▶ **The request**:
Reproduce the listing word for word, from its first line through the line that contains "Action: [330, 193]", inclusive. Leave out the pictures.

•••

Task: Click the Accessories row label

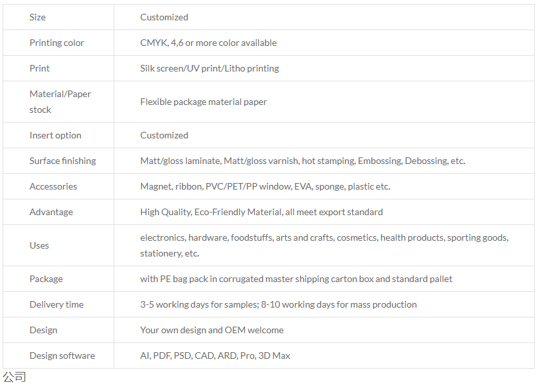Action: click(53, 186)
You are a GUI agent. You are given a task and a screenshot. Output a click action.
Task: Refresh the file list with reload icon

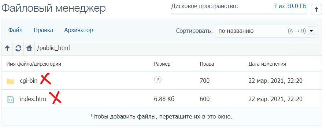[x=18, y=48]
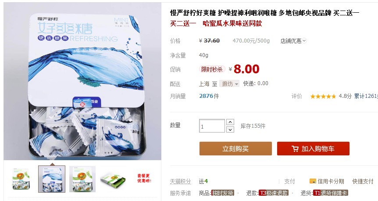The height and width of the screenshot is (201, 378).
Task: Click the T1退货保障卡 return badge
Action: [330, 193]
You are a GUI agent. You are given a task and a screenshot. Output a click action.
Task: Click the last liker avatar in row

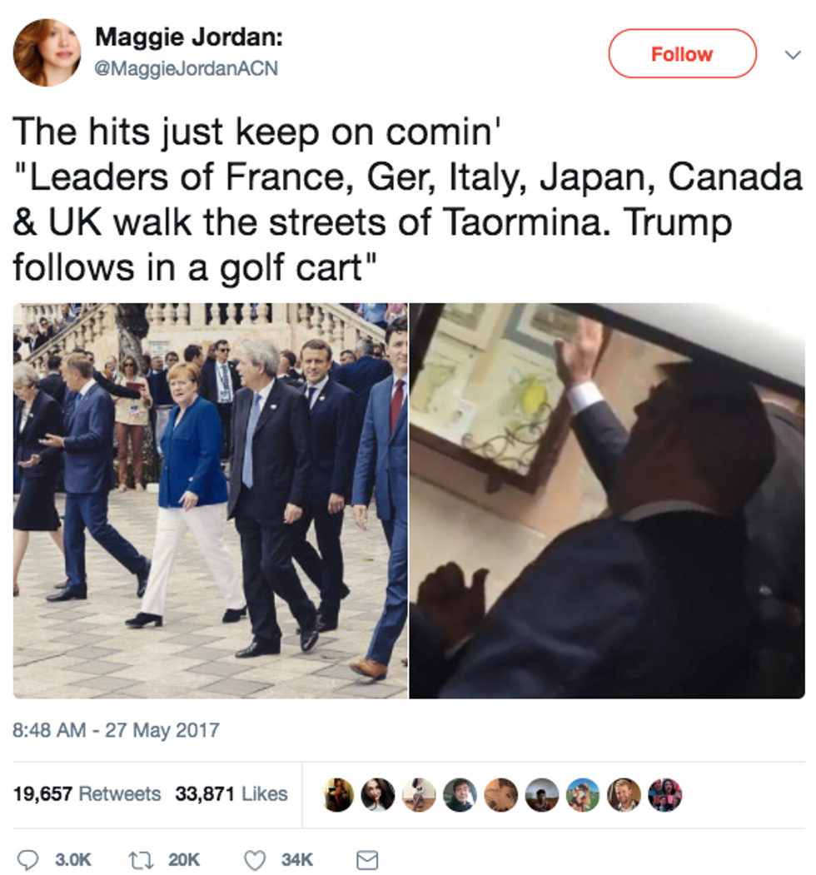(664, 794)
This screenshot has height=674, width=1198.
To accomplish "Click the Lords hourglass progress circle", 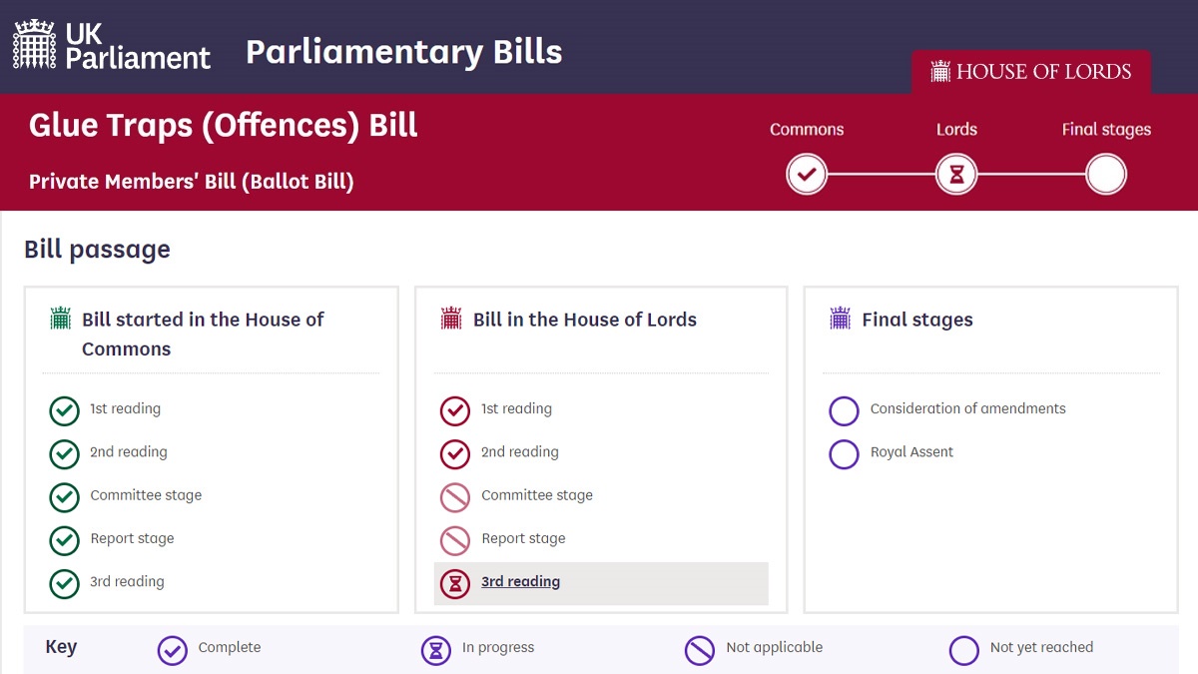I will pyautogui.click(x=956, y=175).

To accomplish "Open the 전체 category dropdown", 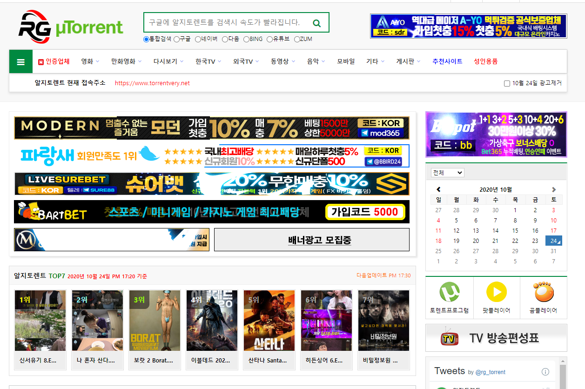I will click(x=447, y=173).
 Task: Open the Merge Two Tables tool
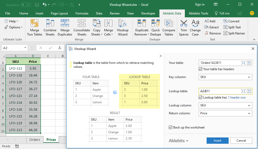point(35,28)
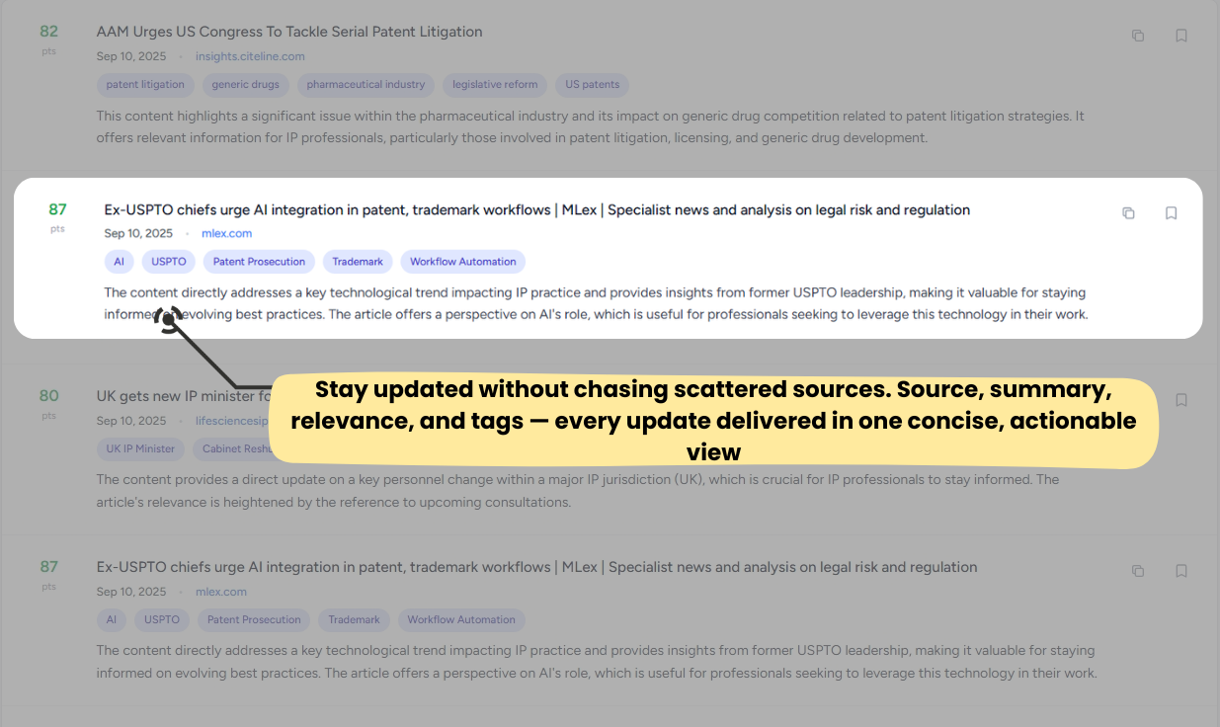Image resolution: width=1220 pixels, height=727 pixels.
Task: Select the 'generic drugs' tag
Action: (246, 85)
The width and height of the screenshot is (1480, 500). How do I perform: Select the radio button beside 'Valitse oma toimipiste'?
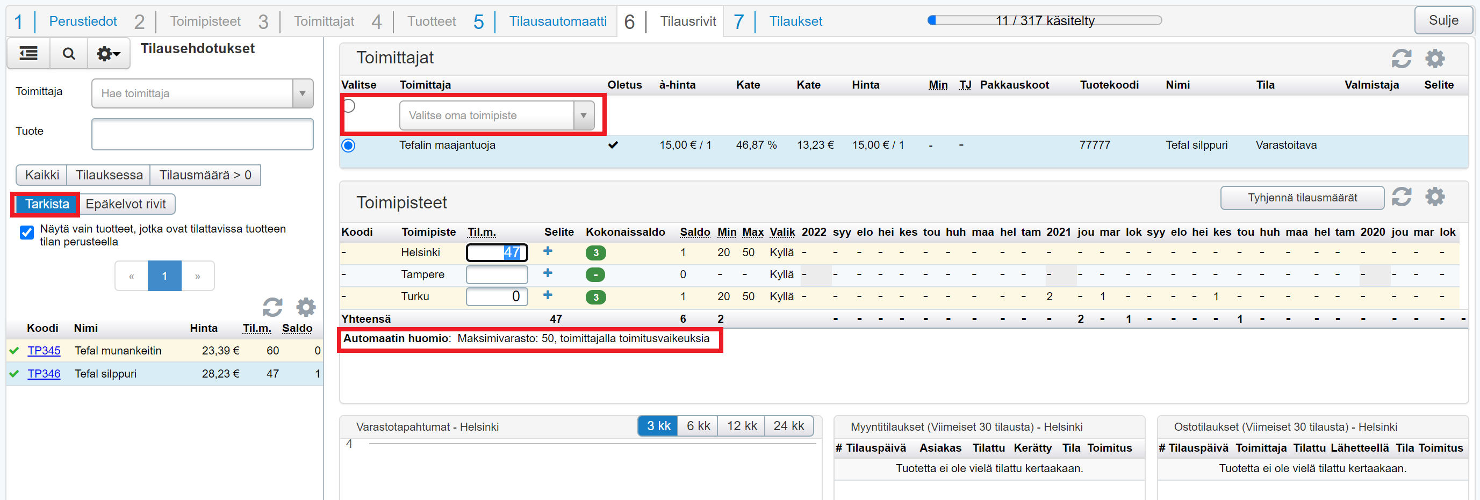pyautogui.click(x=348, y=106)
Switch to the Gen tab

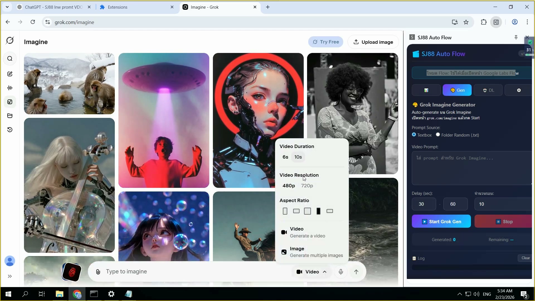tap(457, 90)
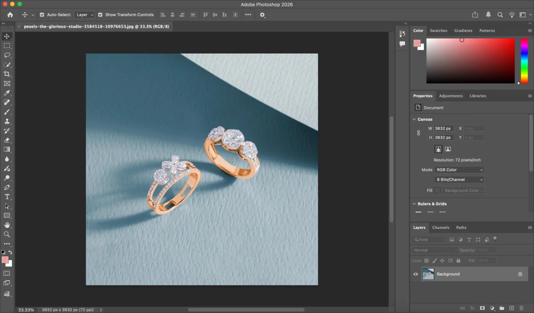The width and height of the screenshot is (534, 313).
Task: Select the Zoom tool in toolbar
Action: pyautogui.click(x=7, y=234)
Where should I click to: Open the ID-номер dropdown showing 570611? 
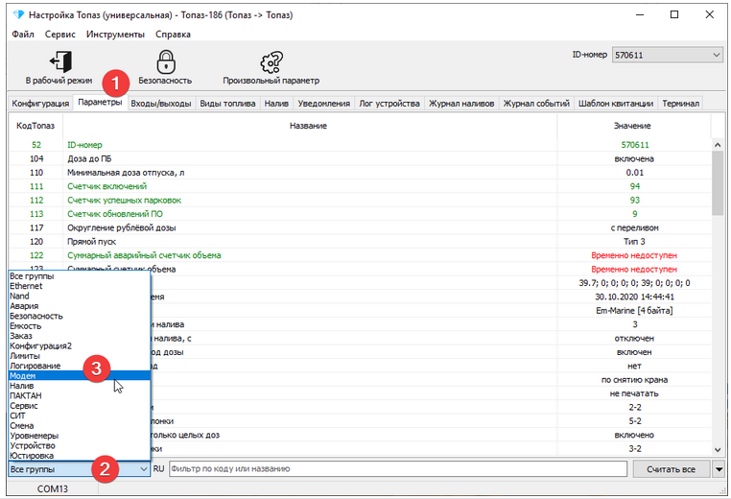(667, 56)
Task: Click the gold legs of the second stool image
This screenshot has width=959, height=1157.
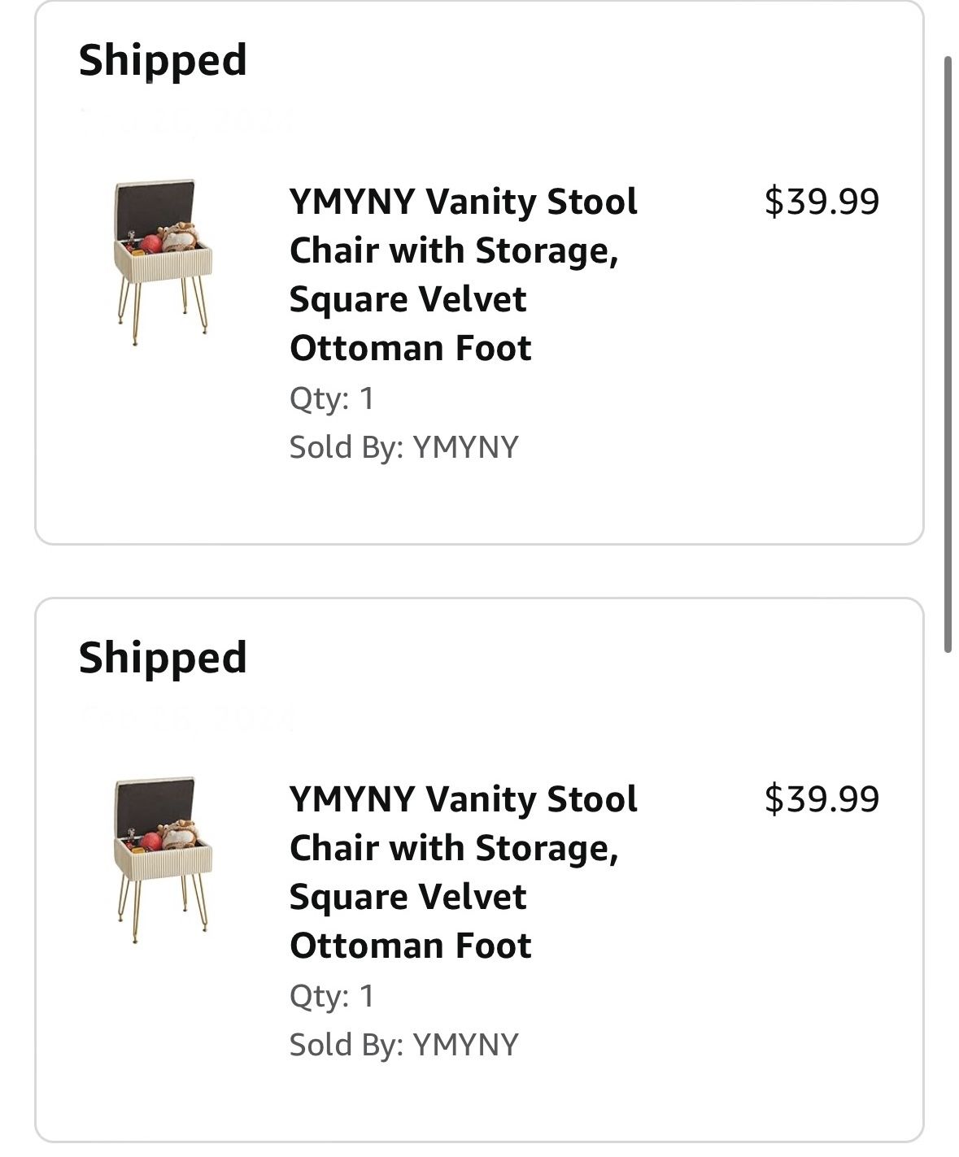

•••

▶ **Final answer**:
Task: Click the Accessories row label

Action: click(53, 186)
You are a GUI agent. You are given a task and a screenshot. Output a click action.
Task: Refresh the file list with reload icon

[x=18, y=48]
The height and width of the screenshot is (201, 378).
Task: Click the T1退货保障卡 return badge
Action: [330, 193]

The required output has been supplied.